What is needed |
Reproduce each of the items below verbatim, leaving out the pictures.

────────────────

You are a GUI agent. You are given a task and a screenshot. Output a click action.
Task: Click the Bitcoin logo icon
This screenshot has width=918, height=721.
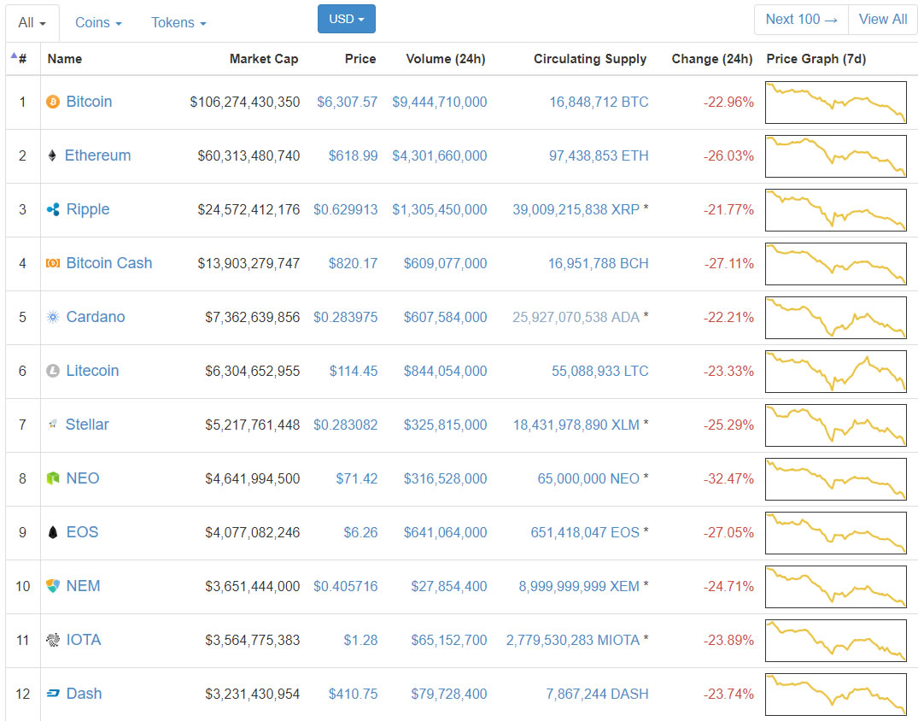point(51,102)
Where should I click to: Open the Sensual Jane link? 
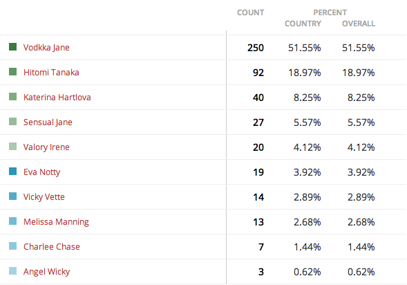tap(48, 122)

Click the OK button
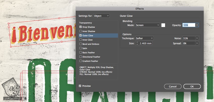click(192, 86)
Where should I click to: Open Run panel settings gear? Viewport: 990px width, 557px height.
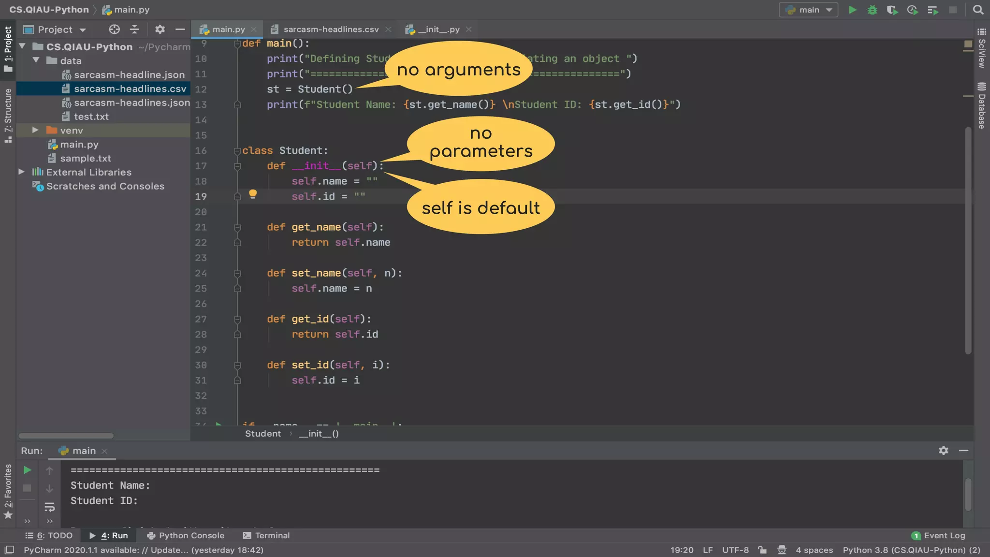click(x=943, y=451)
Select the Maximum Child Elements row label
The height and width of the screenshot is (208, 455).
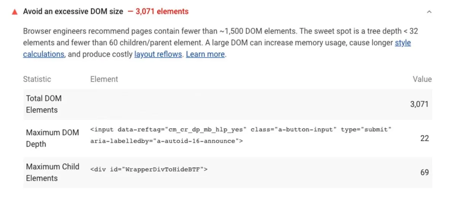(x=53, y=172)
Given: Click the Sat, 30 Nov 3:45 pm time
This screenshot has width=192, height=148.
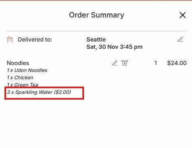Looking at the screenshot, I should click(114, 47).
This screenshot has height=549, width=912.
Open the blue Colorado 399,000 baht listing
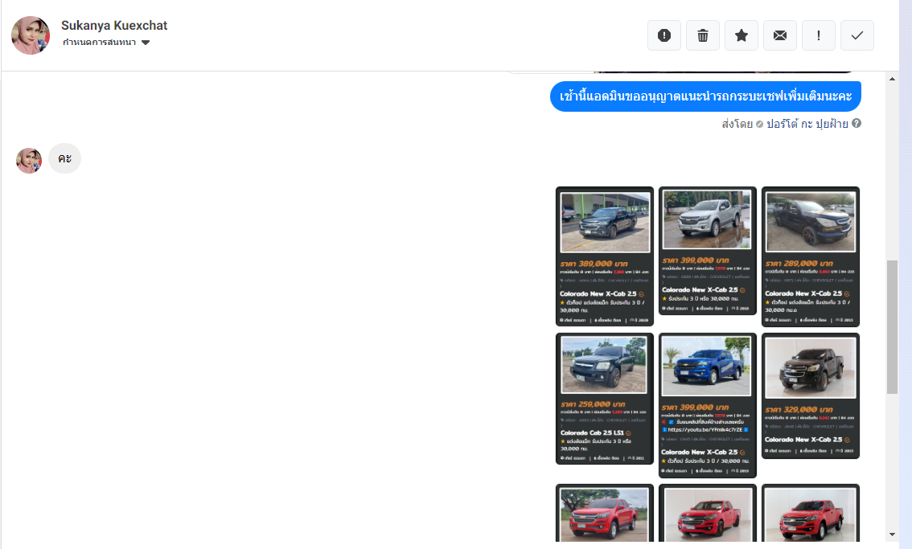pos(708,405)
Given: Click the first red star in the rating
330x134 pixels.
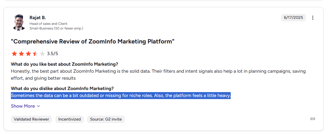Looking at the screenshot, I should point(14,54).
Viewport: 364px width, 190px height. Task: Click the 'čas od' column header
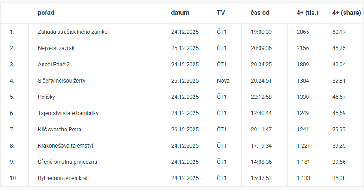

────────────────

Problem solution |
You are a GUI agent. You are given a task and a screenshot. Output a click action.
Task: Click the Bitcoin logo icon
This screenshot has width=918, height=721.
point(51,102)
Where should I click to: Open the Sensual Jane link? 
tap(48, 122)

Click the OK button
click(192, 86)
Where should I click to: Open Run panel settings gear? Viewport: 990px width, 557px height.
click(x=943, y=451)
Select the Maximum Child Elements row label
The height and width of the screenshot is (208, 455).
(x=53, y=172)
Given: Click the Sat, 30 Nov 3:45 pm time
This screenshot has width=192, height=148.
Looking at the screenshot, I should click(114, 47).
This screenshot has height=549, width=912.
Open the blue Colorado 399,000 baht listing
pos(708,405)
Given: Click the first red star in the rating
330x134 pixels.
Looking at the screenshot, I should point(14,54).
Viewport: 364px width, 190px height. Task: Click the 'čas od' column header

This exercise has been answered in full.